Solnit argues that women are portrayed as disposable, less-than, non-agents. Students of color are portrayed as incapable, pathological, violent. All because empathy, the ability to interpret the world from another point of view, is absent from the dominant, white-male worldview. These are discourses of power, essentially foreclosing opportunities of agency and self-representation for women and people of color.

In essence, white people feel entitled to explaining so-called reality to people who dare to upset status quo power relations. What becomes obvious is that opponents of programs that favor true egalitarianism are blind to their own privilege, what Solnit calls “privelobliviousness.” When my dad accuses affirmative action of being racist against white people, what he’s actually observing are attempts to erode the structural advantages that have always existed for whites. In the crudest sense, affirmative action does not seek to bring white people down, but to bring people of color up. But in relative position, all white people can see is their own privilege waning, rather than observing the increased prosperity of those around them.
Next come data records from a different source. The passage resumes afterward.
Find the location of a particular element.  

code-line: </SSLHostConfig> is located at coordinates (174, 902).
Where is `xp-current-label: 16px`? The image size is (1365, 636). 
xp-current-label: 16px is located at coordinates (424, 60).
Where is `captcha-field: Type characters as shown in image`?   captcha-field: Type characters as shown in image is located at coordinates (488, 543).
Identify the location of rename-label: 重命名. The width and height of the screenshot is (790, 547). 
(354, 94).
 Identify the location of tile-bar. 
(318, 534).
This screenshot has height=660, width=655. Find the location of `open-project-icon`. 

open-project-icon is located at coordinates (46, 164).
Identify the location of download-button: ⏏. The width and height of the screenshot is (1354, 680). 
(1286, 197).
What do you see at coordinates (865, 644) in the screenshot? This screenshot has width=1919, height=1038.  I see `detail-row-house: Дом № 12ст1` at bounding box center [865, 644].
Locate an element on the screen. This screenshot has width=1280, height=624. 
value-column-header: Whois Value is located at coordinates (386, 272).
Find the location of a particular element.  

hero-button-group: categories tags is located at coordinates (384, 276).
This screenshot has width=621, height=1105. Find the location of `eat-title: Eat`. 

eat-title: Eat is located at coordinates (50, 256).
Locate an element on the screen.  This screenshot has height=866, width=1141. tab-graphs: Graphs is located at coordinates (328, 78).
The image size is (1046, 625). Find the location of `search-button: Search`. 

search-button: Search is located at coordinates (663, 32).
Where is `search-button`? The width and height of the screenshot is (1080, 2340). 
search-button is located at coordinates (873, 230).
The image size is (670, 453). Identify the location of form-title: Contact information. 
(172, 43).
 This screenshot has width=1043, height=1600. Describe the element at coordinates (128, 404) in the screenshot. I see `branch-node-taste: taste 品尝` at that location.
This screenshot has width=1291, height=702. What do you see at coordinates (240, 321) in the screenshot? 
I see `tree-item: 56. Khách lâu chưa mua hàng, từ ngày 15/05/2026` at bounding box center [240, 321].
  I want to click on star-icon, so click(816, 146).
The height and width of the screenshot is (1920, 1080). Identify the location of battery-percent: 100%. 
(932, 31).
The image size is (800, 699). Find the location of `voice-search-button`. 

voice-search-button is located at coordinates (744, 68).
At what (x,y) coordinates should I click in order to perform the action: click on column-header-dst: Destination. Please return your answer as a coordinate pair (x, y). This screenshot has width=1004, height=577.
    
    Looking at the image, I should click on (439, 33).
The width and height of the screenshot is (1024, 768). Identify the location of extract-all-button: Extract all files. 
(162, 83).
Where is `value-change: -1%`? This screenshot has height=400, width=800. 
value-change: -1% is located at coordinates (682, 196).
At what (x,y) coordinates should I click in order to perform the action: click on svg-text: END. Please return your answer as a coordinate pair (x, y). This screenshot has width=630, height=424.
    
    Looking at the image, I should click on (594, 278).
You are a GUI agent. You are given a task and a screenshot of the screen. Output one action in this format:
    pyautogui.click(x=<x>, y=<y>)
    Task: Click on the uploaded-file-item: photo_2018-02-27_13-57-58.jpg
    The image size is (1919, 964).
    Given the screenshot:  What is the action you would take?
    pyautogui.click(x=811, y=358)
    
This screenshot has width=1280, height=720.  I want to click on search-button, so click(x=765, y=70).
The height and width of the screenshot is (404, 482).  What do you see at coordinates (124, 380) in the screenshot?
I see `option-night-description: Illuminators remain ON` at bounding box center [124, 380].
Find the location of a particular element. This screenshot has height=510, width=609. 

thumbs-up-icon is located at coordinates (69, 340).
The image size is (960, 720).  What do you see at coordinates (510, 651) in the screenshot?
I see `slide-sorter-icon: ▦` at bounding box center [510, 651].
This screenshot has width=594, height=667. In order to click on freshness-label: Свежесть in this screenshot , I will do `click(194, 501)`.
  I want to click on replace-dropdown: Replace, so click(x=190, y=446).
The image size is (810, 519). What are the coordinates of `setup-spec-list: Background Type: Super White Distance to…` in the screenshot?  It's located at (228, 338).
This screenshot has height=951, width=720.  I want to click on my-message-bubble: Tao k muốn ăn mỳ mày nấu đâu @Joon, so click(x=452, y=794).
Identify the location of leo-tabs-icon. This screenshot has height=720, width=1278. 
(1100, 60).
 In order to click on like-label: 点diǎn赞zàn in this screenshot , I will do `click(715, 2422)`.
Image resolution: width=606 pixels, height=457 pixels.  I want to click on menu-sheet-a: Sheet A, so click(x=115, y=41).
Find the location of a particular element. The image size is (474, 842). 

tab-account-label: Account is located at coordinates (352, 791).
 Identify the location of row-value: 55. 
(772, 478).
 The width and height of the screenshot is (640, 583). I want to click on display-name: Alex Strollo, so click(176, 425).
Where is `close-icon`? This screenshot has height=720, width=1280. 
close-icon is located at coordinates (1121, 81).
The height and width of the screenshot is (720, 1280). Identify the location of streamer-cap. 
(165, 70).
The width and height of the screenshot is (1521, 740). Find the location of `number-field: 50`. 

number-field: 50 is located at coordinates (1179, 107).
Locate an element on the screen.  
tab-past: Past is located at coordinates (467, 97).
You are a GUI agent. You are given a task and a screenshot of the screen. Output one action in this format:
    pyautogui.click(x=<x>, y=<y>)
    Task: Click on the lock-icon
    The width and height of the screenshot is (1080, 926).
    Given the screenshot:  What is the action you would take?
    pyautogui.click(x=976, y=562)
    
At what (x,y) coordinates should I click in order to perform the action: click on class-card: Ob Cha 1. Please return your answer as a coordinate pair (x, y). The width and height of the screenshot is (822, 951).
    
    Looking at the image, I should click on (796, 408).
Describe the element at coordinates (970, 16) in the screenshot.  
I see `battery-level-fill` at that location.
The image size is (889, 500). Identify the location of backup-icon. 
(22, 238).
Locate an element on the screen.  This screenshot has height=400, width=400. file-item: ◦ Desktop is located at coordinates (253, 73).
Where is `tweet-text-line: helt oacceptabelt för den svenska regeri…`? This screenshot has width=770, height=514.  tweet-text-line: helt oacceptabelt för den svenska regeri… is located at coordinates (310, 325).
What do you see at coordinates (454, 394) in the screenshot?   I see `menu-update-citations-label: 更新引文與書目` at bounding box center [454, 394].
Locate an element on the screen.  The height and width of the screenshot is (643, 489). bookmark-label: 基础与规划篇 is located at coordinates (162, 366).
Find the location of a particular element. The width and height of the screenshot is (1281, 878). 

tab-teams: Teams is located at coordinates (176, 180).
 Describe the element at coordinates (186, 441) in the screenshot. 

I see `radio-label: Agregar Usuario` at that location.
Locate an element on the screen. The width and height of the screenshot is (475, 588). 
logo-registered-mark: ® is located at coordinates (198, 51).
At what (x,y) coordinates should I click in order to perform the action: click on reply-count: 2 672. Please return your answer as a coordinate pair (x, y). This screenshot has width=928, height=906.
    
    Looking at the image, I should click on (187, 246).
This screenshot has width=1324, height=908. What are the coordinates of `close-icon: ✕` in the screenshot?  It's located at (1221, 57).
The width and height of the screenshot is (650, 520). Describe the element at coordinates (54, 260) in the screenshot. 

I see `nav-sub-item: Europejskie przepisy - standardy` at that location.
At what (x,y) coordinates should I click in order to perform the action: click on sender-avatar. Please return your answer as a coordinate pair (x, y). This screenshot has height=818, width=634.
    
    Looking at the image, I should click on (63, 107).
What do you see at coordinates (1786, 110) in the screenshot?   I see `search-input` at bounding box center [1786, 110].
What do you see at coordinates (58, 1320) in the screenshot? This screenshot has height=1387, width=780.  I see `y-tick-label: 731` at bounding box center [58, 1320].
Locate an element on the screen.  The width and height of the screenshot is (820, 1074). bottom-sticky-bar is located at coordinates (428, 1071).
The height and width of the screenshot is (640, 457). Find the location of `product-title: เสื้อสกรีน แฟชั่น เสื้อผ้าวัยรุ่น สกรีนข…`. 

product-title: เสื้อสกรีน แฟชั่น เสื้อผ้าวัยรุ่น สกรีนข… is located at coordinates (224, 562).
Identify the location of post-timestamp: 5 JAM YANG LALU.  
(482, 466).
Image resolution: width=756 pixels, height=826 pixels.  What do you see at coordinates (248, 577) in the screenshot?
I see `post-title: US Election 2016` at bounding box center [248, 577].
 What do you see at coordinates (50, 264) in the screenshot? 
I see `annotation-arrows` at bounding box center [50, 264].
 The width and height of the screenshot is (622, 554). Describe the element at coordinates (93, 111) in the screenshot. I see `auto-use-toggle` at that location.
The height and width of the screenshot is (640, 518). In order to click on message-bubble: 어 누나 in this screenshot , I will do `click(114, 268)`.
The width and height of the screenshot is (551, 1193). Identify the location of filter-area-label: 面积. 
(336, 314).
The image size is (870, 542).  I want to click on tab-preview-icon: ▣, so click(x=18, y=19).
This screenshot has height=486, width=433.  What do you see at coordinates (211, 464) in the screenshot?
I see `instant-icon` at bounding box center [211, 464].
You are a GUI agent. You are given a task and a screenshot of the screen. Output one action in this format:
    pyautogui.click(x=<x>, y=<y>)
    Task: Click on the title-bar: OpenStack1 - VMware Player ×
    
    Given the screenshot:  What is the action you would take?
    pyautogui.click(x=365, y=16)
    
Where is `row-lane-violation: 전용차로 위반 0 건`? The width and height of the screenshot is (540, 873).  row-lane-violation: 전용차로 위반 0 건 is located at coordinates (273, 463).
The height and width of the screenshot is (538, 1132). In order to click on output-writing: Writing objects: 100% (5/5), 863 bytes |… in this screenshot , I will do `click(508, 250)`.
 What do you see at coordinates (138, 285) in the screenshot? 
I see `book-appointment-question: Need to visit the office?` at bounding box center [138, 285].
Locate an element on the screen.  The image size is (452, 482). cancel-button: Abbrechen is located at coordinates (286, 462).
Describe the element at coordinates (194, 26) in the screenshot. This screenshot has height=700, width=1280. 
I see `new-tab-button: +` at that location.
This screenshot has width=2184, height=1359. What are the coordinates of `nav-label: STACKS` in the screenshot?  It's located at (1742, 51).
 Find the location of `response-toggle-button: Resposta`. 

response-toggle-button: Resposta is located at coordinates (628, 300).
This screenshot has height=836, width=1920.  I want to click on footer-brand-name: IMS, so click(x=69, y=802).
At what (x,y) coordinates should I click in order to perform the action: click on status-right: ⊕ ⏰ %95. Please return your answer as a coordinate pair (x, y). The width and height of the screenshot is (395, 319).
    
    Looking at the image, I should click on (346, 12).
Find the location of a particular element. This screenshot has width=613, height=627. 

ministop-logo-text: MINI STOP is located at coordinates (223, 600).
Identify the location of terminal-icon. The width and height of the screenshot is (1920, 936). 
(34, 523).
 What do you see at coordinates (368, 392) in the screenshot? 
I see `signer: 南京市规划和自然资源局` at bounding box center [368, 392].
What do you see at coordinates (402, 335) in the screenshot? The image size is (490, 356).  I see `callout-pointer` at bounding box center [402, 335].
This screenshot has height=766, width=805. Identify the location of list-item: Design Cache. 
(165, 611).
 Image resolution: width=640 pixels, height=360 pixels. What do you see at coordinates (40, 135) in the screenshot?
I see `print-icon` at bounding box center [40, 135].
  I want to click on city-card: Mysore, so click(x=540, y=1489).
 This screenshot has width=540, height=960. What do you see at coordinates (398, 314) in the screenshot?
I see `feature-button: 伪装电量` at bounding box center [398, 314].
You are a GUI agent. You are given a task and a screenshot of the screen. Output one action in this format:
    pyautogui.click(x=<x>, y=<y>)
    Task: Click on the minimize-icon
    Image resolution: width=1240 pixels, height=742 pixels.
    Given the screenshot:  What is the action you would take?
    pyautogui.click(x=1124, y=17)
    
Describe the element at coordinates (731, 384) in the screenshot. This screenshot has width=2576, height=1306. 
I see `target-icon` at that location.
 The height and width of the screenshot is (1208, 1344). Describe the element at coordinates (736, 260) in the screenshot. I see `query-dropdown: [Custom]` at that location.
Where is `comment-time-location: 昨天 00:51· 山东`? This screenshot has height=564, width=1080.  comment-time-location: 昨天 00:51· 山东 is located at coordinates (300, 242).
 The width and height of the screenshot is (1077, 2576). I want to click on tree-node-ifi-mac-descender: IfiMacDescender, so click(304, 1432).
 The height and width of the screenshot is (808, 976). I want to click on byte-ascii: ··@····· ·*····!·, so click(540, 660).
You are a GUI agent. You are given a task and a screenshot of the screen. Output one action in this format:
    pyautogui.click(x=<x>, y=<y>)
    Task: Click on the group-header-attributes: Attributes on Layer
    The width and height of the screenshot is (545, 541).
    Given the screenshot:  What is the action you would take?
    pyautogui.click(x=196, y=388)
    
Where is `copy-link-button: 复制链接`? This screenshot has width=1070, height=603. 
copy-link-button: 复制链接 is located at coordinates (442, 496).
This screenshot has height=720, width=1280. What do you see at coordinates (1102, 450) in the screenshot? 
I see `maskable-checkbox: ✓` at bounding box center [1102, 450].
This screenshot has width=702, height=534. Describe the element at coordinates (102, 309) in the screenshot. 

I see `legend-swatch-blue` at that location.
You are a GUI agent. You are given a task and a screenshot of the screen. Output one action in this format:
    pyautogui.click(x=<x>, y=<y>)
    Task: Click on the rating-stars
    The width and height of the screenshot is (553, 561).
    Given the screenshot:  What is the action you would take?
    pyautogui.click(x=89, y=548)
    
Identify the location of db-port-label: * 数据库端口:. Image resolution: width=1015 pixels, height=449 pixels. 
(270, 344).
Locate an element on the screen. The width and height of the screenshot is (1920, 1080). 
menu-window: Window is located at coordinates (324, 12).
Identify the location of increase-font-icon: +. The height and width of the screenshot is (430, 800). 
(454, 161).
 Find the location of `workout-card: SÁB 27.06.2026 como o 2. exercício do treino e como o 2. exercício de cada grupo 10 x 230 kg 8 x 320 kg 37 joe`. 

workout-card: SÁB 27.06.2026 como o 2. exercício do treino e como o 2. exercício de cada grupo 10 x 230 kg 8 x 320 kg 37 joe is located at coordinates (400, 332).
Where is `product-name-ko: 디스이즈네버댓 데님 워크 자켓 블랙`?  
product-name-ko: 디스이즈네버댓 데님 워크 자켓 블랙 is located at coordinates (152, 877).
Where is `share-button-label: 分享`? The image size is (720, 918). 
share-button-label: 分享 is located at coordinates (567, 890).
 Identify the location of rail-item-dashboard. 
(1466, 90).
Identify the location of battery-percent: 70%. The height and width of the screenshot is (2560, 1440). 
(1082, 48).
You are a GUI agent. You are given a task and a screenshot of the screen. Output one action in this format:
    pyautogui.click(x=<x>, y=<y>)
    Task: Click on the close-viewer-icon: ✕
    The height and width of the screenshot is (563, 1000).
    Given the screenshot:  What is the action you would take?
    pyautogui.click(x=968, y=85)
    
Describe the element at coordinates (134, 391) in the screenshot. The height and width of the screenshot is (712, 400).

I’ll probably never convince my dad that affirmative action is good for society, and Solnit will probably never convince her male critics that reevaluating the treatment of western literature is good for literary scholars. What is most troubling is the preponderance of responders who never pause to consider the experiences of other people, whether those experiences include violence, discrimination, or systematized silence. They cling to ideologies that privilege their own supposed greatness rather than taking a wider view of society that includes the full plethora of perspectives. But of course, the very existence of that wider view is what challenges their authority in the first place.